Mes jeux (3) Quake
juillet 9th, 2010 Posted in Mes jeuxDes années après ma « période » Doom, somme toute assez sage puisque je ne jouais qu’aux heures ouvrées, je me suis lancé dans Quake, un jeu assez proche du précédent puisqu’il s’agissait là aussi de poursuivre et de tuer des monstres dans les couloirs gris d’un monde démoniaque. Les créateurs du jeu sont les mêmes : le scénariste John Romero et le programmeur John Carmack, duo de grand talent à qui on doit aussi le jeu Wolfenstein 3D.
Depuis Doom, beaucoup de choses avaient changé : le moteur de rendu des images était plus fluide et plus proche que jamais de la vision subjective, tous les objets représentés étaient modélisés en temps réel. L’habillage sonore était dû au groupe de rock industriel Nine Inch Nail, ce qui installait une ambiance très particulière, à mi-chemin entre Aliens et la littérature de H.P.Lovecraft.
J’avais pour ma part un PC sérieux — un « pentium » cette fois — et j’ai donc joué à ce jeu chez moi. Pendant l’été 1996, je m’étais fait confier la tâche d’assister techniquement des étudiants de Paris 8 et d’ailleurs1 sur les œuvres qu’ils allaient montrer pendant la biennale Artifices. Tous les jours je venais travailler dans une petite salle peinte en bleu profond et j’y programmais avec le logiciel Director. Le soir, je rentrais chez moi, où personne ne m’attendait — Nathalie et les enfants étaient au bord de la mer — et je passais des heures et des heures à jouer à Quake.
Pendant toute cette période, je n’ai écouté qu’un seul disque, Musique pour les plantes vertes, un concept-album d’électro hypnotique.
Et puis un matin, j’ai fini le jeu, après des semaines passées à arpenter les couloirs d’un enfer dantesque où, j’en suis sûr, je retrouverais encore mon chemin près de quinze ans plus tard. Je n’ai jamais été de ces joueurs qui finissent un jeu en deux jours et passent au suivant, j’ai toujours pris mon temps. En fait je pense que je suis un joueur assez médiocre.
Sans avoir dormi, dans un état second, je suis donc allé passer ma journée à l’université. Je ne faisais pas partie de l’équipe « esthétique de l’interactivité » depuis longtemps mais on m’avait fait confiance, je disposais de la clef de la salle et de l’accès à du matériel, notamment des caméras.

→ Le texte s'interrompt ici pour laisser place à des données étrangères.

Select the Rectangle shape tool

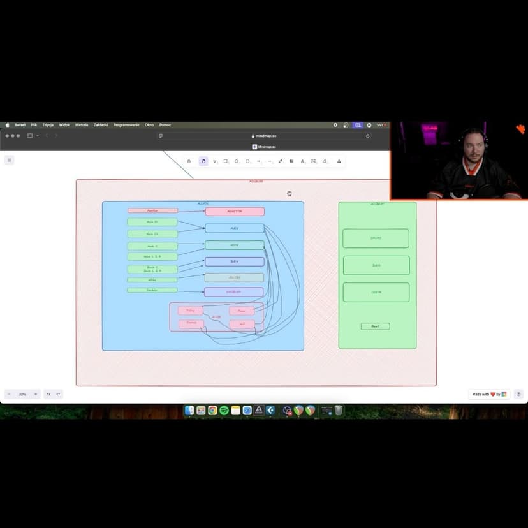click(225, 161)
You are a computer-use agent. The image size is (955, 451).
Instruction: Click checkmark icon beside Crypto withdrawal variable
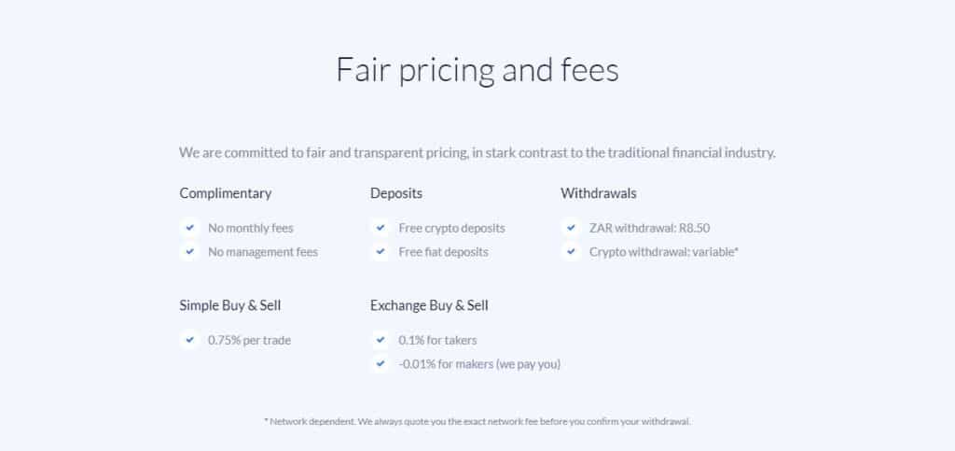[571, 251]
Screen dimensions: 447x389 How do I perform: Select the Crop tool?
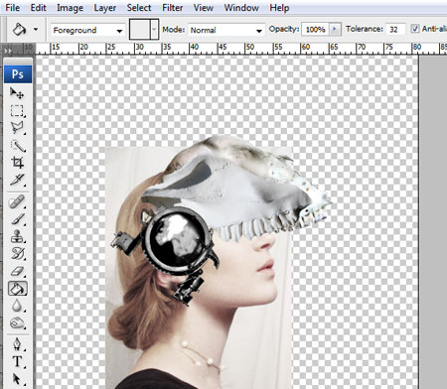17,163
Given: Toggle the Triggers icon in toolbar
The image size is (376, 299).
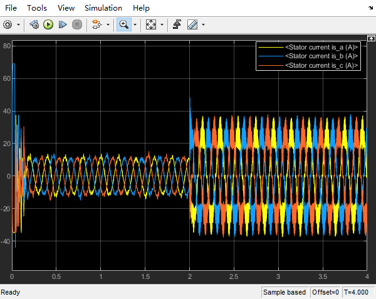Looking at the screenshot, I should pyautogui.click(x=177, y=24).
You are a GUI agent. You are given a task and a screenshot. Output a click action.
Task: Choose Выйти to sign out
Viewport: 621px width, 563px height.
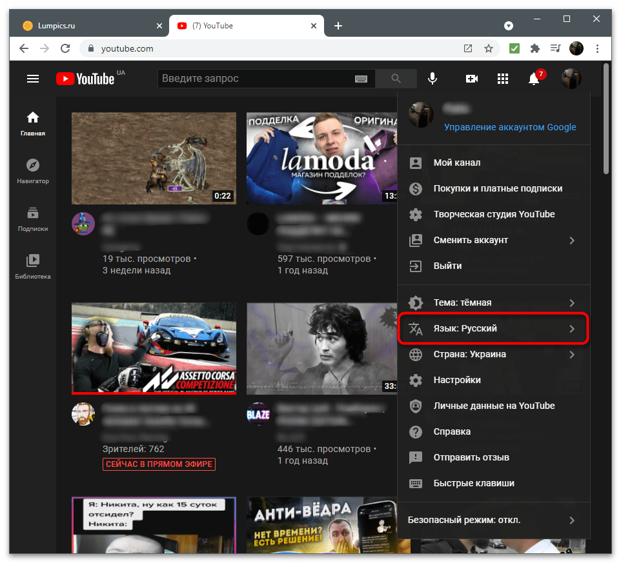point(447,266)
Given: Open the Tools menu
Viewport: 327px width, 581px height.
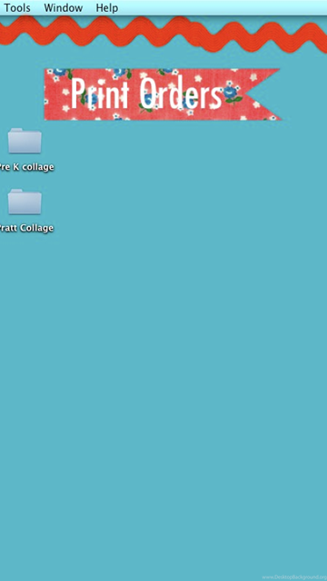Looking at the screenshot, I should point(17,8).
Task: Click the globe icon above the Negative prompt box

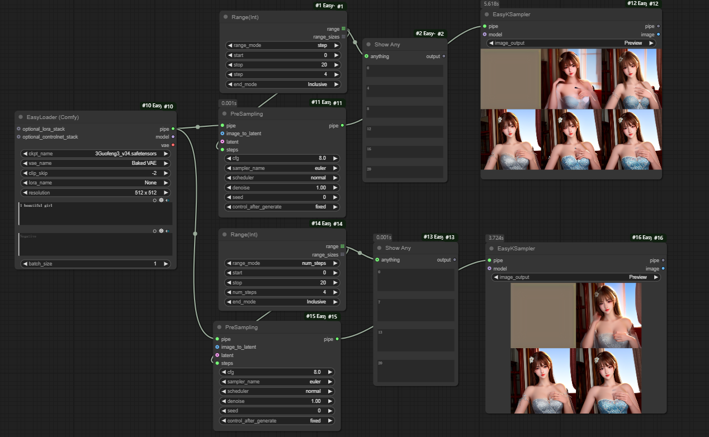Action: click(x=161, y=230)
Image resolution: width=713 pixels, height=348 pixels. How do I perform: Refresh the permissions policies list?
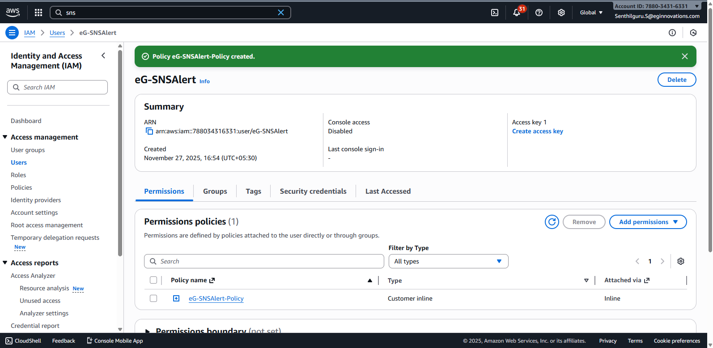[x=552, y=222]
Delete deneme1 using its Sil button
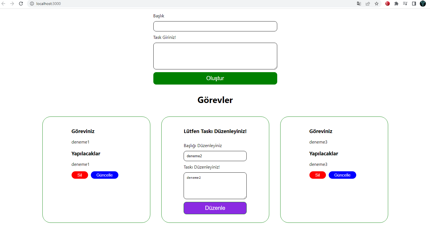 [x=80, y=175]
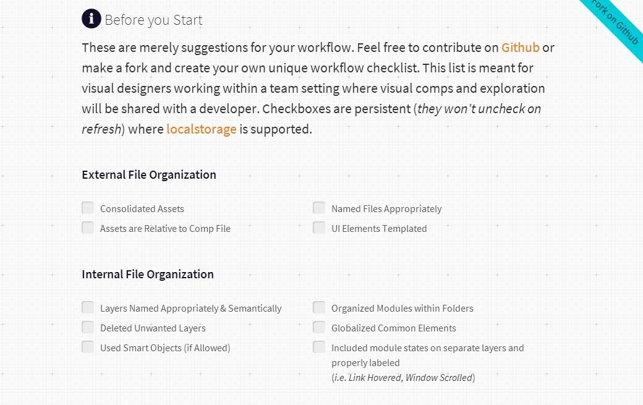This screenshot has width=643, height=405.
Task: Check the UI Elements Templated box
Action: coord(319,228)
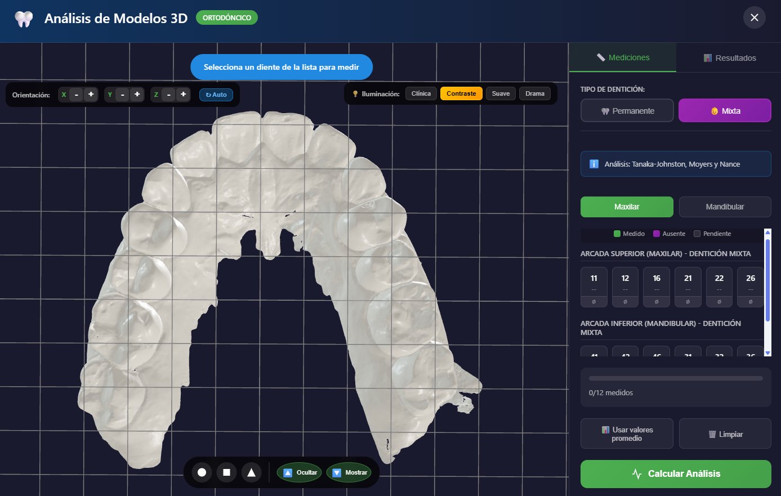Enable the Drama lighting mode

click(534, 93)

Ce jour là, pendant que je travaillais à l’acquisition d’images vidéo, trois gamins qui traînaient dans le couloir2 sont entrés sous prétexte de me demander un stylo. L’un d’eux a attrapé la caméra qui se trouvait sur la table et il est parti en courant aussi vite que possible. Il ignorait que je venais de terminer le jeu Quake quelques heures plus tôt. Je ne suis pas un grand téméraire en règle générale et je ne sais pas particulièrement bien courir, mais cette fois je n’ai pas réfléchi une seconde, j’ai poursuivi mes chapardeurs en courant comme un dératé dans les couloirs et j’ai réussi à saisir un câble qui pendant derrière la caméra. En sentant une résistance, le jeune homme a lâché l’objet qui a rebondi sur le sol (sans le moindre dommage). J’ai continué à poursuivre les gamins, qui étaient tellement impressionnés par ma détermination qu’ils n’ont pas remarqué que j’étais tout seul et qu’eux étaient trois. Ceci dit, j’étais sans doute réellement dangereux, car j’étais toujours dans mon jeu. Il est heureux que je n’aie pas eu sur moi une hache, un fusil-mitrailleur lance-clous, une tronçonneuse ou toute autre arme utilisée dans Quake, car j’aurais pu avoir un mauvais réflexe. Je n’ai jamais eu, ni avant ni après, une impression si forte de confusion entre une expérience virtuelle et une expérience « actuelle », enfin véritable.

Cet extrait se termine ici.